Every line with the string "agent" must be copied from the entries below.

Record extracts section start

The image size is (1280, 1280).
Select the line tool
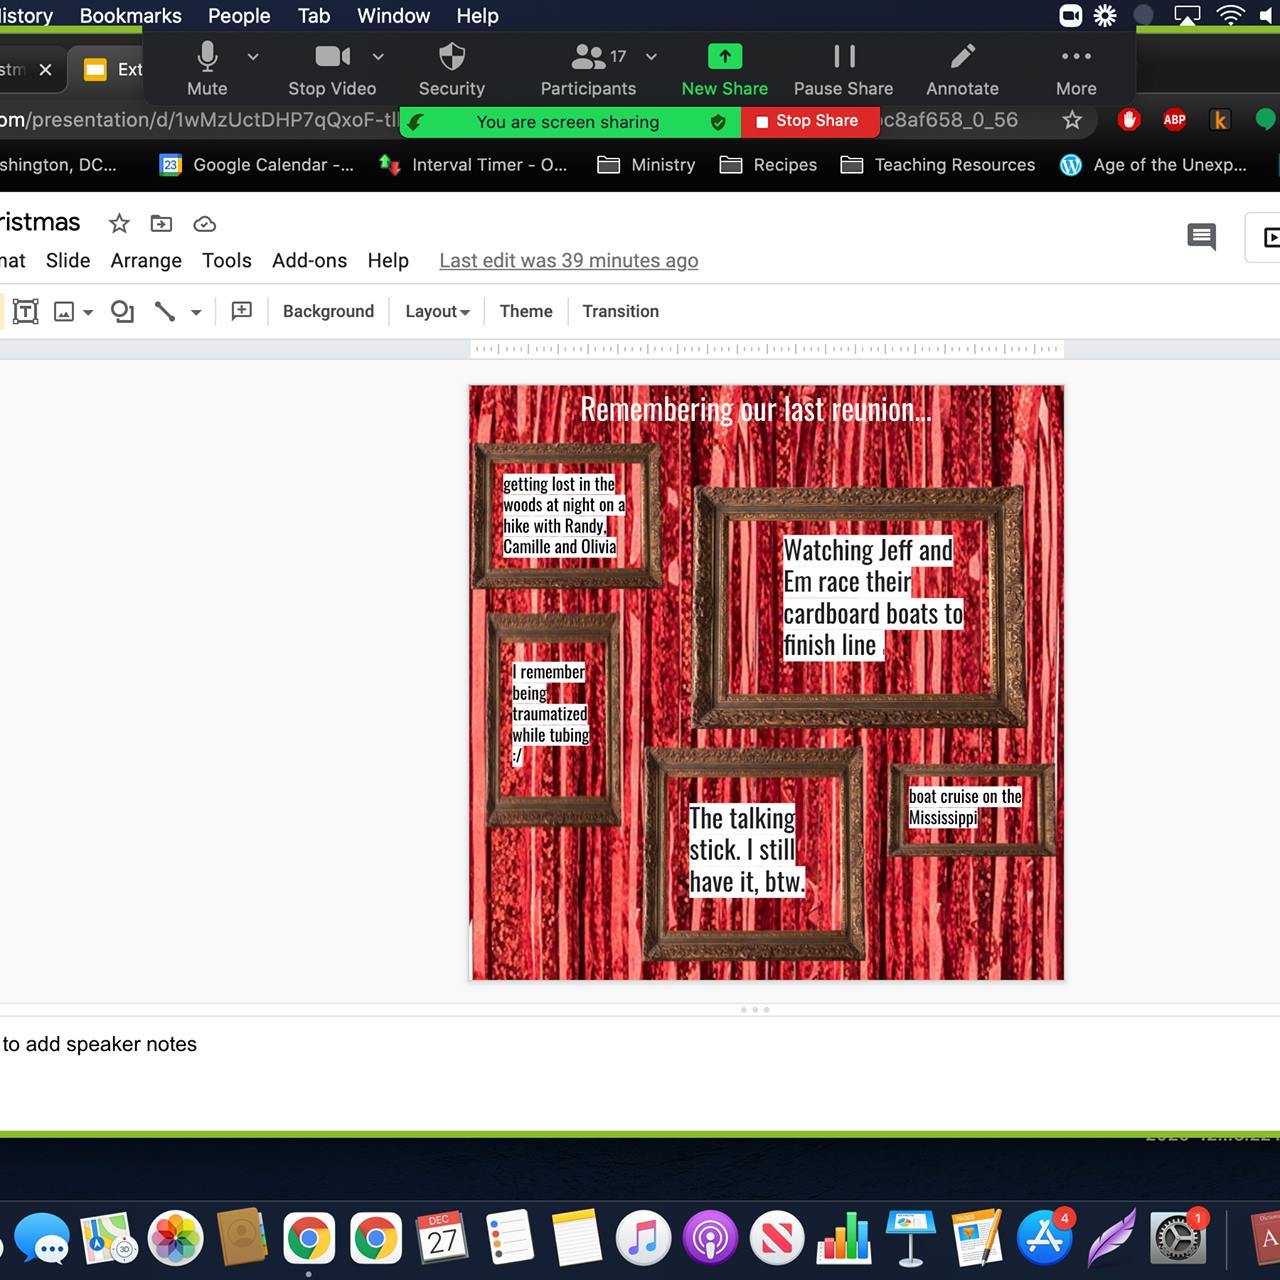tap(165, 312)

Record extracts section end
Record extracts section start

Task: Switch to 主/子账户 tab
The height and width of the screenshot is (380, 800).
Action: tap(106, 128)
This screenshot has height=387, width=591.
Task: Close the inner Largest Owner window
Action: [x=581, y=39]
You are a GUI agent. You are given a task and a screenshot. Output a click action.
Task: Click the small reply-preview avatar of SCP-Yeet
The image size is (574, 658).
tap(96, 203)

Record extracts section end
Record extracts section start

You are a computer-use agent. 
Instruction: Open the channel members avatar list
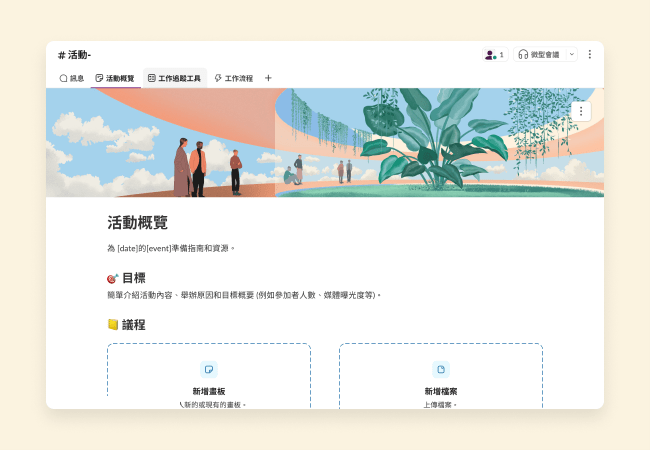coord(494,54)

Record extracts section end

→ **Task output**
You are a GUI agent. You are given a task and a screenshot. Output a click action.
You are a computer-use agent. 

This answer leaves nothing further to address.